Now only services which don't support HTTPS for all operation (like blogger) could be actively or passively sidejacked, and once a user logs in with https://, all newly authenticated sessions will default to https until the user manually logs out by pressing the logout button.

Finally, this problem is not unique to Google, as there are rumors of other significant sites which fail to properly set secure on their session or login cookies, even when all traffic should be restricted to encrypted links.

[1] There are other ways to inject content as well to force the victim's browser to visit a targeted site, such as iframe injection through ARP cache poisoning.

[2] The only exception is if ONLY gmail is accessed from the web browser (no other browsing or even RSS fetches) and the user clicks the "logout" button when done. Since only the truely paranoid would do such a thing, I believe it is safe to say that Gmail with https really is not more secure than Hotmail in the face of an active attacker.

[3] Google doesn't use HTTPS-only for gmail for several reasons, but the biggest one is that HTTPS has considerably more latency when starting a connection, something which occurs often in web browsing. Yet this is obviously not a concern for anyone who manually selects an encrypted link.

Many thanks to Christian Kreibech, Vern Paxson, and Mike Perry for comments and feedback.

Edit/Extension: Here's how to find out if a site you use is vulnerable.

  • Clear all cookies (in firefox, Preferences->privacy)
  • Go to the site and log in.
  • Close the browser window.
  • Reopen the site, if you become logged in, then there is a saved login cookie.
  • Now close the window. In Firefox, open up "Preferences/Privacy", manually delete EVERY cookie marked as "SECURE"
  • Reopen the site. If you become logged in again, the site is vulnerable!

    NOTE PLEASE: As of Sept 2008, gmail does appear to be inferring that the user wants SECURE access when the user manually inputs, in addition to providing an "always use SSL" preference. Thus the attack on the GX cookie is NOW OBSOLETE, the problem with gmail has been fixed.
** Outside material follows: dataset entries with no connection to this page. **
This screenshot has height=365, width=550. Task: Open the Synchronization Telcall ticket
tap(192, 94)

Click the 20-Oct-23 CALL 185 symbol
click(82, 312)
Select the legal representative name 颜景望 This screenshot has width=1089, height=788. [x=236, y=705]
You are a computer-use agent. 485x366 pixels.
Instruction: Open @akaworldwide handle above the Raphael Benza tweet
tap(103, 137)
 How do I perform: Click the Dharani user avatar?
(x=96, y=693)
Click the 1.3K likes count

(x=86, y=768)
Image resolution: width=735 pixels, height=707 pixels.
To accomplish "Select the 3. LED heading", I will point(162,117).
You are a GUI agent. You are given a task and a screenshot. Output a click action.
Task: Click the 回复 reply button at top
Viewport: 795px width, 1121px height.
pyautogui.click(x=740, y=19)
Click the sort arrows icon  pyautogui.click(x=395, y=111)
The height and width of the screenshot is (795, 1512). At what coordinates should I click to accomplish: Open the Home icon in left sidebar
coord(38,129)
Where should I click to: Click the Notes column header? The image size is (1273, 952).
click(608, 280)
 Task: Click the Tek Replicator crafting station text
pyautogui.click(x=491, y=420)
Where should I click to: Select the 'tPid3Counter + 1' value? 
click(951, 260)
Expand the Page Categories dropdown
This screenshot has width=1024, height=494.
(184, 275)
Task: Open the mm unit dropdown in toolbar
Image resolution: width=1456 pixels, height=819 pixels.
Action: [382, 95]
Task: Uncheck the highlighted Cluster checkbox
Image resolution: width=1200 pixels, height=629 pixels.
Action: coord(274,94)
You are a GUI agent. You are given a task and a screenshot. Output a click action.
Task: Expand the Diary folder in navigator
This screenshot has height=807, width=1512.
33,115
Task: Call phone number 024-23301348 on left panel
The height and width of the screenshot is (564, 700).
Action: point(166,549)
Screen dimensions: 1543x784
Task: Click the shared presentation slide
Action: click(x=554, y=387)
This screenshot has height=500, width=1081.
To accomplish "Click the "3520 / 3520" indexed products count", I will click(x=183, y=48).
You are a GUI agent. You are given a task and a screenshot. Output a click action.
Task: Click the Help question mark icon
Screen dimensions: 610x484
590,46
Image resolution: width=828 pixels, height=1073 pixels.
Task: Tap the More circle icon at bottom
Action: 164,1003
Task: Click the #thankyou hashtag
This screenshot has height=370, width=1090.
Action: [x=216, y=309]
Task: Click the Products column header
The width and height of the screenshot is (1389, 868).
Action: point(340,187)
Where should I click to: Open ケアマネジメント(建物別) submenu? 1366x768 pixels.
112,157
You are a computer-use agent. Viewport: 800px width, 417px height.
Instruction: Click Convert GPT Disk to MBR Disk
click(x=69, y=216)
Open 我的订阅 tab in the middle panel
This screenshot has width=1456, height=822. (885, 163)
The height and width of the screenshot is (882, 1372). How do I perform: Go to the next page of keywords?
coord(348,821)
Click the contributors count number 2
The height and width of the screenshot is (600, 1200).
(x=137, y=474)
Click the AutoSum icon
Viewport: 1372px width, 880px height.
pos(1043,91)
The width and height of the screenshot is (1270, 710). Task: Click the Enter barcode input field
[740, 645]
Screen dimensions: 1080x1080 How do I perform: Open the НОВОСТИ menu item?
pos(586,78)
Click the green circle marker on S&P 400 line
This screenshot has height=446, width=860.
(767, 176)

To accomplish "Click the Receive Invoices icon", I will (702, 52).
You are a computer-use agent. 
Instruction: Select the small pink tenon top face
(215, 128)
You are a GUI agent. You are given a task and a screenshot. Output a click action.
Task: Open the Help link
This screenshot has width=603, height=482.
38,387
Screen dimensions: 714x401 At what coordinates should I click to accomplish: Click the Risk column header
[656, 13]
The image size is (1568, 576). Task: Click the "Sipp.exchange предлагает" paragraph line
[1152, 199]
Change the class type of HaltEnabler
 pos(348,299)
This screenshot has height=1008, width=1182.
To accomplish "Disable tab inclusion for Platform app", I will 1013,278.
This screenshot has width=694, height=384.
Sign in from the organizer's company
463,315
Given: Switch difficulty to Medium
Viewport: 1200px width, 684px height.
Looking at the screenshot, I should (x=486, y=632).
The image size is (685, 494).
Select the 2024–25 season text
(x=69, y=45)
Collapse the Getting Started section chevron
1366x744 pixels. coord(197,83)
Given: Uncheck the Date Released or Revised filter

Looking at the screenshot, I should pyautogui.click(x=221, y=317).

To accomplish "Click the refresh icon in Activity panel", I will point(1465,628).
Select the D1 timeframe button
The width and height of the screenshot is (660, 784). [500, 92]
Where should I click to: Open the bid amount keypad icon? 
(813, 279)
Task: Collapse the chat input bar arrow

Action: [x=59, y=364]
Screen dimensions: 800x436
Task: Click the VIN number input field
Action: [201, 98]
Many other sites may remain vulnerable, however.


Brian Tierney said...

Great summary! Thanks.

I use the gmail imap service, so this should not affect me, but
I sure would like to know what other sites have this issue.

Nicholas Weaver said...

Thanks for the note Brian. I've added "how to tell if a site is vulnerable"

Nicholas Weaver said...

Also, you may still be vulnerable if you use Blogger or another Google service!

SA said...

Great summary Nicholas. Really a nice read.

Steve Hanna said...

Nice writeup Nick!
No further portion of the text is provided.